L’emergenza si aggrava, parecchie aziende hanno temporaneamente chiuso su pressione diretta o indiretta dei lavoratori, ma tantissime rimangono aperte, anche nelle zone più a rischio e maggiormente colpite. Ormai si lavora anche dove si sono stati accertati casi di Covid-19 senza che alcuna autorità intervenga. Attraverso vari strumenti (lettere aperte, post sui profili Facebook dei sindaci) i lavoratori, alla spicciolata, ma diffusamente, iniziano ad appellarsi alle amministrazioni locali perché facciano ordinanze per chiudere quelle aziende che continuano a produrre favorendo il diffondersi del contagio, visto che non lo fanno i governatori regionali né il governo. Questa spinta porta a prese di posizione contro la mancata fermata produttiva, puntando che puntano esplicitamente il dito esplicitamente contro le scelte degli industriali, come ha fatto il sindaco di Brescia, Emilio Del Bono in un’intervista a il Fatto Quotidiano. Alcuni sindaci di comuni di provincia emettono comunicati nei quali invitano le aziende dei loro territori a chiudere e i lavoratori a starsene a casa, ma nessuno compie ancora il passo di emettere regolare ordinanza in tutela della salute pubblica, come invece indicato precisamente da alcuni lavoratori.

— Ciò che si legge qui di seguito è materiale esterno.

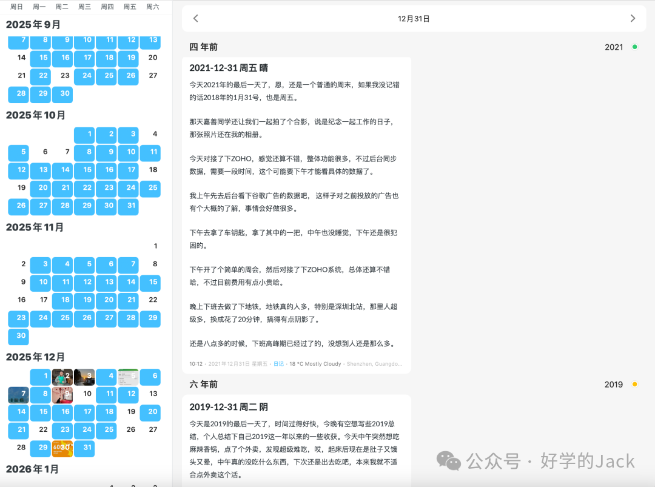Image resolution: width=655 pixels, height=487 pixels.
Task: Go to next date with right arrow
Action: (633, 19)
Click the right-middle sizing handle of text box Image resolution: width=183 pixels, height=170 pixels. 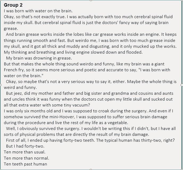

20 marzo. In questo clima il Ministero della Salute emette un’ordinanza che reinterpreta in senso ancora più restrittivo alcune limitazioni per le uscite da casa. Mentre monta la protesta per le fabbriche che rimangono aperte, il governo dichiara guerra a chi porta a pisciare il cane! Il 22 marzo il sindacato USB dichiara lo sciopero generale di tutte le categorie del pubblico e del privato per mercoledì 25 marzo, per chiedere la fermata produttiva. La Commissione di Garanzia intima di ritirarlo, ma USB tira dritto e lo sciopero nazionale si combina con quello dei metalmeccanici della FIOM in Lombardia e Lazio.

Nel momento in cui scriviamo, Confindustria fa le carte false per evitare la chiusura delle aziende e il governo tergiversa per assecondarla. La battaglia per definire nuovi rapporti di forza è aperta: ai padroni l’arma del ricatto e della legge, agli operai la consapevolezza della loro forza, la possibilità di farla valere attraverso l’organizzazione e la solidarietà di tutte le masse popolari.